(Data extracted from a collection)

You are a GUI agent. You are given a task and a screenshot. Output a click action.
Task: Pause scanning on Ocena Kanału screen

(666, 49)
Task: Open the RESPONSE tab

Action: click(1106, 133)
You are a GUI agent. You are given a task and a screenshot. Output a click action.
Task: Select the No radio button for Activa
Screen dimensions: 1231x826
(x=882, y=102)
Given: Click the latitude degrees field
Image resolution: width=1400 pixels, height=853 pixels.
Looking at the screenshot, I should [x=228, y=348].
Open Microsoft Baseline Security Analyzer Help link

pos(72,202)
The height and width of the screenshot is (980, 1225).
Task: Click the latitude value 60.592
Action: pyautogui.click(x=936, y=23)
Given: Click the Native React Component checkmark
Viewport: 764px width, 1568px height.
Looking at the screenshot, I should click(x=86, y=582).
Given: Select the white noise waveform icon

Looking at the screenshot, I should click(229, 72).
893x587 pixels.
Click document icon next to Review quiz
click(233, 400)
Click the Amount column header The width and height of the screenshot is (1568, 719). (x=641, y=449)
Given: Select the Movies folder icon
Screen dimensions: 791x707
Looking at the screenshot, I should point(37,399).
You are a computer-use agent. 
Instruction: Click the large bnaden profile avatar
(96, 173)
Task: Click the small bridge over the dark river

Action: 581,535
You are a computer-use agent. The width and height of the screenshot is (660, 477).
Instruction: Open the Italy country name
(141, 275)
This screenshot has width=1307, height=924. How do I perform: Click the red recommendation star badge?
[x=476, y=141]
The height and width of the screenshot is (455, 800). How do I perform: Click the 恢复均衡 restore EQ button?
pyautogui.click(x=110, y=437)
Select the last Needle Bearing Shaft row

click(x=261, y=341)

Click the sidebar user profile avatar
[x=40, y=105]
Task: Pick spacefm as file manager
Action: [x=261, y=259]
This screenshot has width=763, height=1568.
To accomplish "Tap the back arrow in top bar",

TASK STATEMENT: Reproduce every record above exactly as it appears.

RESPONSE TO THE EXERCISE:
You are a GUI agent. You are given a task and a screenshot. Output a click action.
Task: Pause scanning on Ocena Kanału screen

(666, 49)
Task: Open the RESPONSE tab

Action: click(1106, 133)
You are a GUI agent. You are given a task and a screenshot. Output a click action.
Task: Select the No radio button for Activa
Screen dimensions: 1231x826
(x=882, y=102)
Given: Click the latitude degrees field
Image resolution: width=1400 pixels, height=853 pixels.
Looking at the screenshot, I should [x=228, y=348].
Open Microsoft Baseline Security Analyzer Help link

pos(72,202)
The height and width of the screenshot is (980, 1225).
Task: Click the latitude value 60.592
Action: pyautogui.click(x=936, y=23)
Given: Click the Native React Component checkmark
Viewport: 764px width, 1568px height.
Looking at the screenshot, I should click(x=86, y=582).
Given: Select the white noise waveform icon

Looking at the screenshot, I should click(229, 72).
893x587 pixels.
Click document icon next to Review quiz
click(233, 400)
Click the Amount column header The width and height of the screenshot is (1568, 719). (x=641, y=449)
Given: Select the Movies folder icon
Screen dimensions: 791x707
Looking at the screenshot, I should point(37,399).
You are a computer-use agent. 
Instruction: Click the large bnaden profile avatar
(96, 173)
Task: Click the small bridge over the dark river

Action: 581,535
You are a computer-use agent. The width and height of the screenshot is (660, 477).
Instruction: Open the Italy country name
(141, 275)
This screenshot has width=1307, height=924. How do I perform: Click the red recommendation star badge?
[x=476, y=141]
The height and width of the screenshot is (455, 800). How do I perform: Click the 恢复均衡 restore EQ button?
pyautogui.click(x=110, y=437)
Select the last Needle Bearing Shaft row

click(x=261, y=341)

Click the sidebar user profile avatar
[x=40, y=105]
Task: Pick spacefm as file manager
Action: [x=261, y=259]
This screenshot has width=763, height=1568.
To accomplish "Tap the back arrow in top bar",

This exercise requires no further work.